Part of my day to day work has me working with students who have rather complex relationships with home as they are both Canadian and of another culture, which leaves them with a dualistic concept of home. Home is both here and elsewhere.
At the same time, I also work with Indigenous students and am saturated with ideas of a deep seated sense of land and belonging.
The irony behind the fact that I work with the First Peoples and the Settlers doesn't escape me.
If anything, the fact that I am constantly navigating narratives of belonging, culture and identity makes me hyper aware of how complex and nuanced these ideas of home are from individual to individual, group to group.
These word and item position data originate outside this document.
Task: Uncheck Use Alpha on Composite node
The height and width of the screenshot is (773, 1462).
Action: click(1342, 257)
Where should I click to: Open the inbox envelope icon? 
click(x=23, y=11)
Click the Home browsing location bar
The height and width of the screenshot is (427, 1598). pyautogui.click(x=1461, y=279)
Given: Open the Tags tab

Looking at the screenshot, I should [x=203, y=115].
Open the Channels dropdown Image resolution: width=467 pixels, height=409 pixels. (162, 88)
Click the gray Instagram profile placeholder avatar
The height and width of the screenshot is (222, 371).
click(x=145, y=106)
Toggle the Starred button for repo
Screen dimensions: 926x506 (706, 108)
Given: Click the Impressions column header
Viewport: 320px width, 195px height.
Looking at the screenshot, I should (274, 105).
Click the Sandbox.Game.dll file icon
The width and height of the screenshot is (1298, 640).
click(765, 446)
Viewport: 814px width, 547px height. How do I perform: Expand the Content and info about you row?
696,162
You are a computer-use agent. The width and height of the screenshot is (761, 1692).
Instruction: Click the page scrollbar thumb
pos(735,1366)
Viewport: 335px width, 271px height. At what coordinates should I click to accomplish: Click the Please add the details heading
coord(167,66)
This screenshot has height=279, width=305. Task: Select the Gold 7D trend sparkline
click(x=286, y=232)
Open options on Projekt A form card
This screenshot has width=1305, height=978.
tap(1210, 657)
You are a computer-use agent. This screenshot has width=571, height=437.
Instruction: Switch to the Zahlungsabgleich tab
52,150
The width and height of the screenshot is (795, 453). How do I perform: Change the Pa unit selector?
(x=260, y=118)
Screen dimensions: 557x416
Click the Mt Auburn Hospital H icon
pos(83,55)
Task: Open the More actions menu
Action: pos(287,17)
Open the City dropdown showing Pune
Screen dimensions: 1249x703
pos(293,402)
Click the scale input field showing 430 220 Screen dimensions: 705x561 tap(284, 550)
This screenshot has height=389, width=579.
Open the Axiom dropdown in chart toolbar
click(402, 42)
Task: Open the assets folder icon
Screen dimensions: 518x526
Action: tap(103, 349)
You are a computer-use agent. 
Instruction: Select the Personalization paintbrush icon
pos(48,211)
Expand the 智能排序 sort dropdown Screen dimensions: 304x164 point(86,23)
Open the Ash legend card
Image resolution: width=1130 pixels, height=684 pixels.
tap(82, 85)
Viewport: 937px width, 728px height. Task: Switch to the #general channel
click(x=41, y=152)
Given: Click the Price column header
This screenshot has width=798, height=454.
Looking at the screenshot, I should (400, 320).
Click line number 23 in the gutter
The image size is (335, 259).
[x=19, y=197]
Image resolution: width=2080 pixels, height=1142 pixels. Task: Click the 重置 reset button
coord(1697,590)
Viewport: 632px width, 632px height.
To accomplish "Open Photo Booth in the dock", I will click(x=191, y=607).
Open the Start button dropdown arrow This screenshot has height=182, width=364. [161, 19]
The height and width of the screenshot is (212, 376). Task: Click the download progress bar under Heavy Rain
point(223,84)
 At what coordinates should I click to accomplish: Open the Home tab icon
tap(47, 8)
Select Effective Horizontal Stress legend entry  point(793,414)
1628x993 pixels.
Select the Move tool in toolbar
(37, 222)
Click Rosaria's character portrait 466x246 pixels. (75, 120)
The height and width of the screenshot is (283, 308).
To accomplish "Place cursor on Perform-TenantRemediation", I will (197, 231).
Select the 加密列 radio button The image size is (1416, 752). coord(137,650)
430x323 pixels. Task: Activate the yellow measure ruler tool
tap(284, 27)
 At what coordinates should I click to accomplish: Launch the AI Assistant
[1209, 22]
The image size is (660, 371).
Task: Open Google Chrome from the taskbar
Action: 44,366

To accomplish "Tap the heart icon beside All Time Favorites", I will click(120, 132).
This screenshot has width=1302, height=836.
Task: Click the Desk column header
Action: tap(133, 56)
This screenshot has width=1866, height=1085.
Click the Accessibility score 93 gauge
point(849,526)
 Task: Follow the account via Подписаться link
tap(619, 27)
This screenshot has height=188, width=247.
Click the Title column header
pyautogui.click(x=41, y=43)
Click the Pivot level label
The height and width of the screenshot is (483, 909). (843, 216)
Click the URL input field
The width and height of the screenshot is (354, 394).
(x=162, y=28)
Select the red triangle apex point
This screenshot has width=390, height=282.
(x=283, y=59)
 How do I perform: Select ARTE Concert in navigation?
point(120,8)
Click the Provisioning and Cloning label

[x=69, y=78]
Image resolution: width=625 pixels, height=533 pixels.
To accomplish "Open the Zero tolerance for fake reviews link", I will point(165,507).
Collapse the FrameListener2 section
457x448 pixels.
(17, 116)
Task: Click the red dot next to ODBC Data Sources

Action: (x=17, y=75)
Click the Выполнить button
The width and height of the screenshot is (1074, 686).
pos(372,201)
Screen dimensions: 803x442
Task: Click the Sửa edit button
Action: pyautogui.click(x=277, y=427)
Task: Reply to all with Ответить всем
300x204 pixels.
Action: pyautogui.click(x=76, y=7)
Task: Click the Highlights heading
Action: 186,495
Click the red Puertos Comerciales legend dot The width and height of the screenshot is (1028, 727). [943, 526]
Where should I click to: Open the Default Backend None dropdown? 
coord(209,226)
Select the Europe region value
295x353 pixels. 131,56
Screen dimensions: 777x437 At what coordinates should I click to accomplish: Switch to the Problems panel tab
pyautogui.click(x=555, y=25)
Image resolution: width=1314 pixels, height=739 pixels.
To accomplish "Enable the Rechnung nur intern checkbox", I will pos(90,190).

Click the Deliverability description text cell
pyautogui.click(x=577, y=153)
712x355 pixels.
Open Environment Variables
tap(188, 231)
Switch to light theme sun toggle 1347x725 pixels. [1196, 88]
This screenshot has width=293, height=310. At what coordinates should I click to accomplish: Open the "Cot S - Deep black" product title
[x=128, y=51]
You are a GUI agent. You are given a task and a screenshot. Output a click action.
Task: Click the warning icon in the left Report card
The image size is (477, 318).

But it also means that I am thinking a lot about what home means to me personally. Is Montreal my home after 15 years or is the West Coast of BC my home? My last trip back left me feeling very disconnected with the place I have always thought of as home. I have finally become that "immigrant" or displaced person who no longer fits with her home. I carry a glorified, static image of what home was rather than the living place that it currently is. My narrative of BC is stuck in the past and to the identity I had when I lived there. My BC is the place of my 23 year old self.
And yet, with all of it's language politics and tensions, QC isn't really my home either even though it is becoming more and more my home with every passing year. I see how I am beginning to internalize the narratives of this space even as I long for the ocean back home. Which is such a weird space to be in.
I guess, on some level, because I keep dealing with these narratives of deep, long seated belonging to place (for example, the discovery of Haida artifacts below the water that date back 13,000 years and lend historical weight to the oral traditions that have been handed down through stories), I keep thinking about what it means to know deep down that you are a part of the land around you.
I am the child of an immigrants. I am first generation on my maternal side (though my Dutch ancestors can be traced back to the 1300s in a particular region in the Netherlands) and 5th generation on my paternal side. I have never had a deep sense of attachment to place as I have always had a very nomadic heart. I have never wanted nor longed for (until now maybe?) a sense of belonging to place, not really. The fact that I have "settled" in the place is surprising to all who know me and really a by-product of my life partner more than anything else. I practice a spiritual path that comes from immigrants and is made up of mostly Western magical traditions though it does have many Eastern influences in it.
I can't help but wondering lately though, what would it look like if I actually dug in and claimed this land as my own? What would it look like if I embraced some of the traditions of the people of this land? (Albeit of course, in a respectful, non appropriating kind of way). What are the traditions of the land here and what can they teach me in my practice?